- Problem to work on
All of the records below need to be copied exactly.

- Record excerpts

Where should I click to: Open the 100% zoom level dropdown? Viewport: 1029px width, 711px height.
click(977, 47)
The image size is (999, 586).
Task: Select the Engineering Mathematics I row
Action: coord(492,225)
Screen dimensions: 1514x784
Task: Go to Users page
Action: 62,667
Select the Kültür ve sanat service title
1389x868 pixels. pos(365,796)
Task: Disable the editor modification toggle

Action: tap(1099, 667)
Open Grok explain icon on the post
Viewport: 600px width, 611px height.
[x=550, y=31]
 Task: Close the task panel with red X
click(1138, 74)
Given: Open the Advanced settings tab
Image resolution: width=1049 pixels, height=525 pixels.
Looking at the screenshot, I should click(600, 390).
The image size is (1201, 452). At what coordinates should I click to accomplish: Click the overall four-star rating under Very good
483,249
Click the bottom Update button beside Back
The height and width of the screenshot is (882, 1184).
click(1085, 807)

- Output
Where should I click to: Open the 100% zoom level dropdown? Viewport: 1029px width, 711px height.
click(977, 47)
The image size is (999, 586).
Task: Select the Engineering Mathematics I row
Action: coord(492,225)
Screen dimensions: 1514x784
Task: Go to Users page
Action: 62,667
Select the Kültür ve sanat service title
1389x868 pixels. pos(365,796)
Task: Disable the editor modification toggle

Action: tap(1099, 667)
Open Grok explain icon on the post
Viewport: 600px width, 611px height.
[x=550, y=31]
 Task: Close the task panel with red X
click(1138, 74)
Given: Open the Advanced settings tab
Image resolution: width=1049 pixels, height=525 pixels.
Looking at the screenshot, I should click(600, 390).
The image size is (1201, 452). At what coordinates should I click to accomplish: Click the overall four-star rating under Very good
483,249
Click the bottom Update button beside Back
The height and width of the screenshot is (882, 1184).
click(1085, 807)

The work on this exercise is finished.